**Exercise directions**
The answer must be the full set of records, repeated exactly.

==== Records supplied ====

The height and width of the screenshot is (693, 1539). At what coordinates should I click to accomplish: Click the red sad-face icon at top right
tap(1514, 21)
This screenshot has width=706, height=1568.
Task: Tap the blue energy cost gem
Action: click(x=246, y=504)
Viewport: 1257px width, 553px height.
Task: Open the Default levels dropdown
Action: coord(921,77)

====

**Exercise response**
The height and width of the screenshot is (693, 1539). At what coordinates should I click to accomplish: Click the red sad-face icon at top right
tap(1514, 21)
This screenshot has width=706, height=1568.
Task: Tap the blue energy cost gem
Action: click(x=246, y=504)
Viewport: 1257px width, 553px height.
Task: Open the Default levels dropdown
Action: coord(921,77)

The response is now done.